Musicofilia si dice di chi ama la Musica.
- Coinvolgere e riconoscere il proprio corpo per ottenere un’immagine di se stessi più veritiera attraverso canzoni e danze, imparando a gestire il corpo e a spostarsi nello spazio, a lavorare sull’espressività, permettendo a ciascuno di scoprire il proprio linguaggio corporale.
- Lavorare sull’attenzione e sulla concentrazione, dal momento che la musica è ritenuta uno stimolo uditivo in grado di indirizzarle meglio rispetto ad altri stimoli sensoriali.
- Aumentare la memoria grazie alla capacità della musica di evocare e facilitare il recupero dei ricordi e alle proprietà di immaginazione favorite dalle danze, dalle canzoni ed interpretazioni.
- Sviluppare il linguaggio e l’espressione orale attraverso l’articolazione, la vocalizzazione e accentuazione, ecc. La musica viene utilizzata per controllare la loquacità eccessiva o ridurre la frequenza e l’intensità dei toni di voce troppo alti.
- Fornire nuovi spunti di interesse relazionati con la musica e stimolare attività fisiche ed emotive acquisendo competenze e mezzi di espressione corporale, strumentale e spaziale.
- Favorire nuove forme di comunicazione e facilitare le relazioni in cui non vi è contatto verbale ma solamente visivo; aumenta l’impegno, la spontaneità nell’instaurare relazioni, il rispetto verso gli altri, l’attenzione combinata e l’empatia. Risulta pertanto molto utile per quelle persone che hanno difficoltà nell’esprimersi verbalmente. In questi casi specifici, per preparare le sessioni di musicoterapia, è sempre necessario prendere in considerazione i destinatari, le caratteristiche e le problematiche.
Sia per le sessioni di gruppo sia per quelle individuali, l’obiettivo è adattarsi alle esigenze di ciascuno. Una sessione di musicoterapia per una persona con difficoltà intellettuali e difficoltà di comprensione, è completamente diversa da una sessione per una persona ipo-udente con difficoltà di accesso ai suoni. Attraverso la musicoterapia, queste persone migliorano la comunicazione, le relazioni, l’apprendimento, il movimento, l’espressione e l’organizzazione. Per questo, grazie ai suoi numerosi benefici, è una terapia molto utilizzata nel campo delle disabilità.
Grazie alla sua comprovata capacità di influenzare una serie di processi neurali, tra cui emozioni, umore, memoria e attenzione, la musica è adatta in modo univoco a servire come strumento terapeutico per l’intervento psicologico. Dal punto di vista legislativo in Italia la musicoterapia rientra ancora tra le discipline olistiche ma non è riconosciuta a tutti gli effetti come professione sanitaria nonostante sia utilizzata negli ospedali, e presso centri statali e parastatali.

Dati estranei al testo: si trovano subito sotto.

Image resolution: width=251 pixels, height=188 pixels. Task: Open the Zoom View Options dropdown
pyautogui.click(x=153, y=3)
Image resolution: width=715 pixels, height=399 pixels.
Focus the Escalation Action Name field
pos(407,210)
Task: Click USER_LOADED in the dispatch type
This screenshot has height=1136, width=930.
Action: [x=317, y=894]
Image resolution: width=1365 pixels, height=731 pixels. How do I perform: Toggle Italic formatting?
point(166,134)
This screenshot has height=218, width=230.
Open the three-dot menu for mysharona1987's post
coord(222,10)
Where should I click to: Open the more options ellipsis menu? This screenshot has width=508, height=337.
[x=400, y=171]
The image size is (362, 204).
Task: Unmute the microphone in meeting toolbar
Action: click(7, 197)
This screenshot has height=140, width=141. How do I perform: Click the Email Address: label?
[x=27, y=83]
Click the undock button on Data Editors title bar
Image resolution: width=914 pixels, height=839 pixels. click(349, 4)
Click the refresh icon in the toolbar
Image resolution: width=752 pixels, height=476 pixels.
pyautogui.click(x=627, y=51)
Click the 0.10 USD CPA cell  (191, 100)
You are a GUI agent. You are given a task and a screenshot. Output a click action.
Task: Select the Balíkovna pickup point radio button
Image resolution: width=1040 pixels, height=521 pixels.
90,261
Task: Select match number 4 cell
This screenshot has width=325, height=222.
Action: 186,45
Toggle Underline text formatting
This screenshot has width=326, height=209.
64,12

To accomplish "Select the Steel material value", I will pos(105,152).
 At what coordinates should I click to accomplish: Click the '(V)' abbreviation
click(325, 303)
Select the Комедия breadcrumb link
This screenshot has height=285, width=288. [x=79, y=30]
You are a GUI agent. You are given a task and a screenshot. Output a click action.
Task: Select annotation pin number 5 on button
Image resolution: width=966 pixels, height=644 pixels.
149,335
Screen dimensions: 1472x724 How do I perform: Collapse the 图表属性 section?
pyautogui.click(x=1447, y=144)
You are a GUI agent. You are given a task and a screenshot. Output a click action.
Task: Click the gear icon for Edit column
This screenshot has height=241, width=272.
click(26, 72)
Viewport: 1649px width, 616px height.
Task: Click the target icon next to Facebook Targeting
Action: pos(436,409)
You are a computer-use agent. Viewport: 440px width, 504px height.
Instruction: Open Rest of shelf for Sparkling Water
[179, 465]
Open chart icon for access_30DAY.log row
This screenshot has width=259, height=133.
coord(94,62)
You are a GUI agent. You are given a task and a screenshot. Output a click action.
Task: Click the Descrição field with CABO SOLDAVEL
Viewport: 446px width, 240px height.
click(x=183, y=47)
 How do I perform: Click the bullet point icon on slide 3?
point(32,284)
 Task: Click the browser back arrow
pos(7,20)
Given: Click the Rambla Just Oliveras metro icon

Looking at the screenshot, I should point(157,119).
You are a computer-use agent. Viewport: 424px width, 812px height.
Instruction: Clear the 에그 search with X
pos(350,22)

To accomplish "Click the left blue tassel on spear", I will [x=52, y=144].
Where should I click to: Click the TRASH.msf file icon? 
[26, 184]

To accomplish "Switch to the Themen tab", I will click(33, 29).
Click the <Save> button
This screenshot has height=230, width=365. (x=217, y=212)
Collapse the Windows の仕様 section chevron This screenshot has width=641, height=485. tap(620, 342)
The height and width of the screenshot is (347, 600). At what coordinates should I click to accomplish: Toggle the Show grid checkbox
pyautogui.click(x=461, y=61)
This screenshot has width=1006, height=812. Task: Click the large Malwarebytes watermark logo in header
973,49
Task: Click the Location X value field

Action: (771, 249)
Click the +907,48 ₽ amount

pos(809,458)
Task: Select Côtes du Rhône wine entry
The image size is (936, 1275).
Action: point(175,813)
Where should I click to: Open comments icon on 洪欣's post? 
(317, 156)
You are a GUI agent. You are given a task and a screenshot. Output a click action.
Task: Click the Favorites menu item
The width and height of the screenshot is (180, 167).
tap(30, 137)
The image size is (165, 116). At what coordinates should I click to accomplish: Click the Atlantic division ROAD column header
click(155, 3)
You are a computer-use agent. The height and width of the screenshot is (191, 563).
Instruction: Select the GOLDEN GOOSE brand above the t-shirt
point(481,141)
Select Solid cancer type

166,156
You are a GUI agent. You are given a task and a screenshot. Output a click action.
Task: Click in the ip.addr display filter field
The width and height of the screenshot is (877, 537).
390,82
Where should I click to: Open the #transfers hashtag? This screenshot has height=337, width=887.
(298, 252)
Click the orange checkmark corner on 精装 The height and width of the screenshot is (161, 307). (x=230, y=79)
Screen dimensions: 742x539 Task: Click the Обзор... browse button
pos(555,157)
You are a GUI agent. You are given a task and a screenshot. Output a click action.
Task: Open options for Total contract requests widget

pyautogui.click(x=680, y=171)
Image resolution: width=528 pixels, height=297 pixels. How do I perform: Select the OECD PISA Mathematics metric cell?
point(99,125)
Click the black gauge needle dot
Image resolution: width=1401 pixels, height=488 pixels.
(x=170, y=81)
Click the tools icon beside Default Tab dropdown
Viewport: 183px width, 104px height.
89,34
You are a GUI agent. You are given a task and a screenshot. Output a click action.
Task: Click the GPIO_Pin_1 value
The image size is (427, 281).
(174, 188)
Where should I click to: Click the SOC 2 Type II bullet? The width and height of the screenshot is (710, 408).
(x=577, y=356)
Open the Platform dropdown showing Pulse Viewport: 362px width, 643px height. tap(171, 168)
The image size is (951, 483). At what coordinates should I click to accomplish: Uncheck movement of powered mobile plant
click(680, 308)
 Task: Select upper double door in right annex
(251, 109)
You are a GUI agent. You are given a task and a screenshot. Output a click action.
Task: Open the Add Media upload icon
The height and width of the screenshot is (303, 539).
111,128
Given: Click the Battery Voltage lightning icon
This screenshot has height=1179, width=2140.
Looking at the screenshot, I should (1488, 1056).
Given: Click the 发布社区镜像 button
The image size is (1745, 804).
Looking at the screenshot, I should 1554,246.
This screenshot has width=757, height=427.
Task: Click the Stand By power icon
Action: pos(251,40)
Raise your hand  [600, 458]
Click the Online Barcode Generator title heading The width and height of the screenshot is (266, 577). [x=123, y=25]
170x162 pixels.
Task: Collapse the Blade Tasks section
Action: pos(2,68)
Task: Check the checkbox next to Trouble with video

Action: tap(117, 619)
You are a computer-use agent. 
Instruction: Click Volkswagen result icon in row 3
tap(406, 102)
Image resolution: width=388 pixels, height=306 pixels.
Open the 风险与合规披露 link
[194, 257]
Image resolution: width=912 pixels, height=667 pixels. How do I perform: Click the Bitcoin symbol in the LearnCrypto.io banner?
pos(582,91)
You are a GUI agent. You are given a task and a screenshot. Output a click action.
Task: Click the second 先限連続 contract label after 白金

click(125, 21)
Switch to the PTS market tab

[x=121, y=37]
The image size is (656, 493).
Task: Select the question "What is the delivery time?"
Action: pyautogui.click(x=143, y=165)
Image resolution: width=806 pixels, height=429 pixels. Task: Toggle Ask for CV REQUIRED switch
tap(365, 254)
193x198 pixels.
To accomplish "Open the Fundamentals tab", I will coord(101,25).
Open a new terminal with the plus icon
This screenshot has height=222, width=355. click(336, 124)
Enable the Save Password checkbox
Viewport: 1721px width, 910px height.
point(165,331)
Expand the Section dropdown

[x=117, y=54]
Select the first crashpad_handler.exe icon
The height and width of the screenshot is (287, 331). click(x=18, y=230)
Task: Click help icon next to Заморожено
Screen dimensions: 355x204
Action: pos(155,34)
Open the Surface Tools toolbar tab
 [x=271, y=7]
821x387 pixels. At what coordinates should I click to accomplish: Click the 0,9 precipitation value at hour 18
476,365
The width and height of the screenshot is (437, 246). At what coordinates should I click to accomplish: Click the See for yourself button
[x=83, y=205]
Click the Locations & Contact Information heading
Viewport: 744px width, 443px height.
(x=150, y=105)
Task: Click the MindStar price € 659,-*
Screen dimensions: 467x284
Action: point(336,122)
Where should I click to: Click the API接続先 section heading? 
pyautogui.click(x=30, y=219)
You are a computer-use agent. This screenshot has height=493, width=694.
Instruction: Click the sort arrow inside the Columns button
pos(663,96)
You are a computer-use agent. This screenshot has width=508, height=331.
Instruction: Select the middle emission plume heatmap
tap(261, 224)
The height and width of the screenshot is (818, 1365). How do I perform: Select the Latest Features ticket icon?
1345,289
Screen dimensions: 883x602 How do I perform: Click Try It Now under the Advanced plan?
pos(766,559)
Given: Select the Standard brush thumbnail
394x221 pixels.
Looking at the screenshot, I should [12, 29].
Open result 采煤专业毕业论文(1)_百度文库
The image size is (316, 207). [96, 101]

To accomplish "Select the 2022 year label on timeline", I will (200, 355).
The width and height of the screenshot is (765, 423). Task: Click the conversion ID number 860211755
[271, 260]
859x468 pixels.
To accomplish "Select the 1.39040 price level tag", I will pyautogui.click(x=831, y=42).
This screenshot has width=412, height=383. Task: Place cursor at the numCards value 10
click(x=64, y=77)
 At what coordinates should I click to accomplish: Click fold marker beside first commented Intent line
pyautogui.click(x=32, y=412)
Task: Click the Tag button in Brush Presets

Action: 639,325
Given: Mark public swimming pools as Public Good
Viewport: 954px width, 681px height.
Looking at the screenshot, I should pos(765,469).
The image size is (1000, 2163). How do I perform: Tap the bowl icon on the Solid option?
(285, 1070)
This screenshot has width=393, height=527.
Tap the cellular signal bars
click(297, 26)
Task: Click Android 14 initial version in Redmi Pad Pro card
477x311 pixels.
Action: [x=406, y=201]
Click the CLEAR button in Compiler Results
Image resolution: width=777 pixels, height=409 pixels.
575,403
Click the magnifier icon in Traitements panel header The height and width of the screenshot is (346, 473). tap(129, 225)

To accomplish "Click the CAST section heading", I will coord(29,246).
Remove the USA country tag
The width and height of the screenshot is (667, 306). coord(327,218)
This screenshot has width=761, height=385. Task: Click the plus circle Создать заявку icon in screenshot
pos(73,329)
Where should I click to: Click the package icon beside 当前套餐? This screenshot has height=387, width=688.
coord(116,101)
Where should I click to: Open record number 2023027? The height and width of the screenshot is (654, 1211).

Oggi la musicoterapia viene utilizzata per trattare una vasta gamma di disturbi mentali e fisici, tra cui dolore acuto e cronico, trauma cerebrale, disturbo dello spettro autistico, demenza, schizofrenia e disturbi dell’umore e dell’ansia. Studi clinici controllati hanno dimostrato che la musicoterapia, in combinazione con le cure mediche standard, ha un effetto positivo significativo sui vari sintomi associati a queste malattie.